When we can all be out on the streets again, it would be instructive to see the effect of creating pop-up police stations with women police officers in high-risk neighbourhoods.
I’ll bet the same thing will happen here as elsewhere.
Not just because women will be more likely to talk with a female officer than a male officer about something so secret as their own abuse, but because male abusers will…well, I have no evidence for this, but I suspect these men will be less belligerent dealing with a policewoman than a policeman.
Which brings me to mental illness.
The frequency of police killing mentally ill people in Canada is shocking. It’s grown so bad that last month, Canada’s largest mental health hospital, the Centre for Addiction and Mental Health in Toronto, called for police to remove themselves entirely from people having mental health emergencies. Said CAMH: “Police should not be first responders. Police are not trained in crisis care and should not be expected to lead this important work.”

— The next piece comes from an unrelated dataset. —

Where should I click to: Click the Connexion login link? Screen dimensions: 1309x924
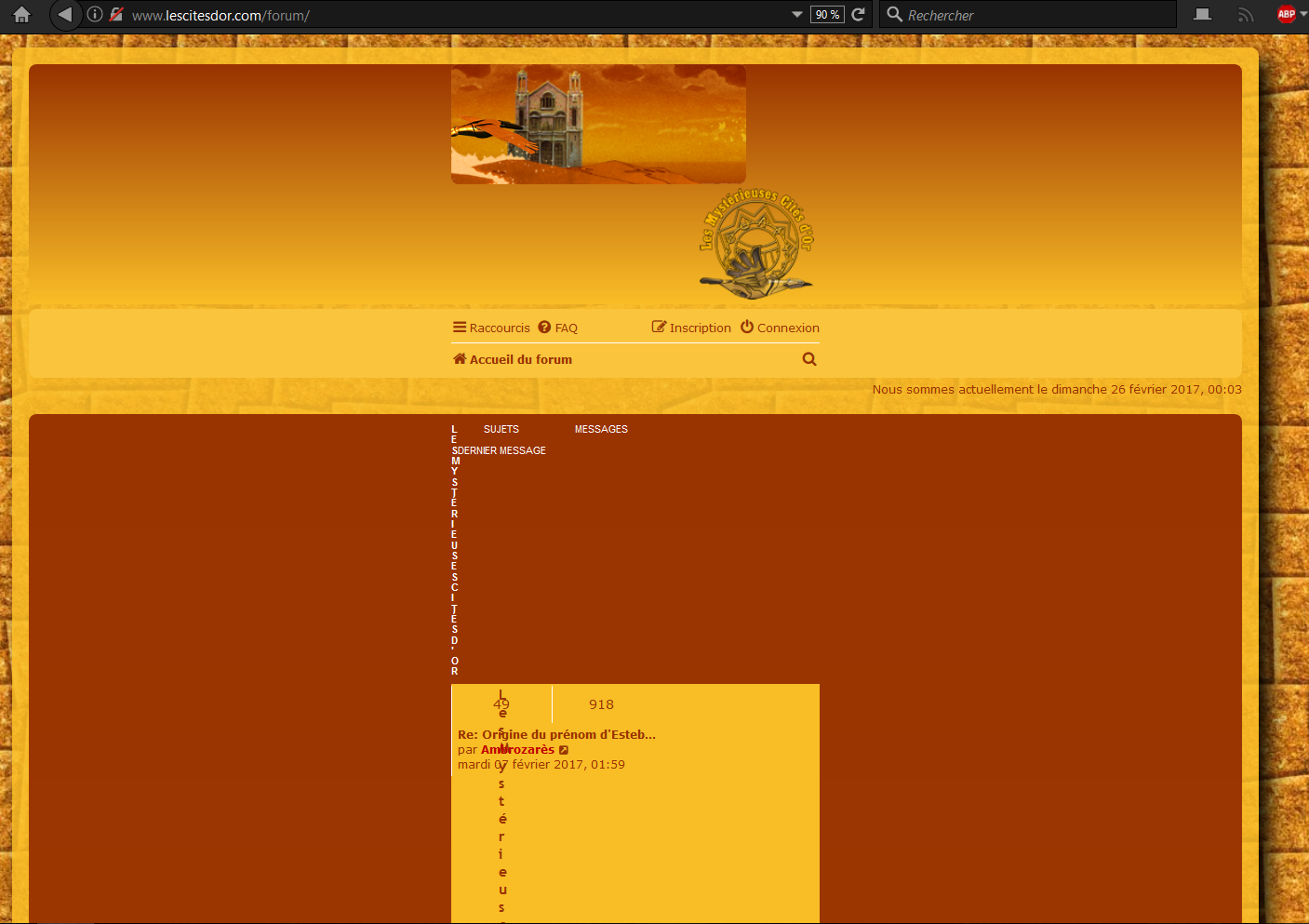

Yes, there are mobile mental health teams consisting of a registered nurse and a police officer. But they only provide backup or ‘secondary response.’ Police officers alone remain the first responders, particularly for calls involving a weapon.
Critics of making mental health teams first responders note that the knife or bullet that will kill an unarmed social worker doesn’t care if it comes from someone who’s mentally ill or someone who’s not. Point taken.
But why don’t we ask police officers who have more empathy and who have guns to be the first responders?
And who are those empathetic police?
Women police officers, of course.
Countless studies point to how women are less threatening, more empathetic, and ‘cooler’ in a hot situation, better able to calm and diffuse an emotional person or crisis. In the spate of police shootings (or in the case of George Floyd, strangulations) we’ve seen in America and here in Canada, it looks to me that they all involve police men and not police women. This could be because police forces are still overwhelmingly male. But I’ll bet it’s because women don’t view a gun in their hand as an extension of their identity the way men do.
So let’s see how women-only police stations and mental health responders led by women police officers can slow the abuse and needless death of women and the mentally ill.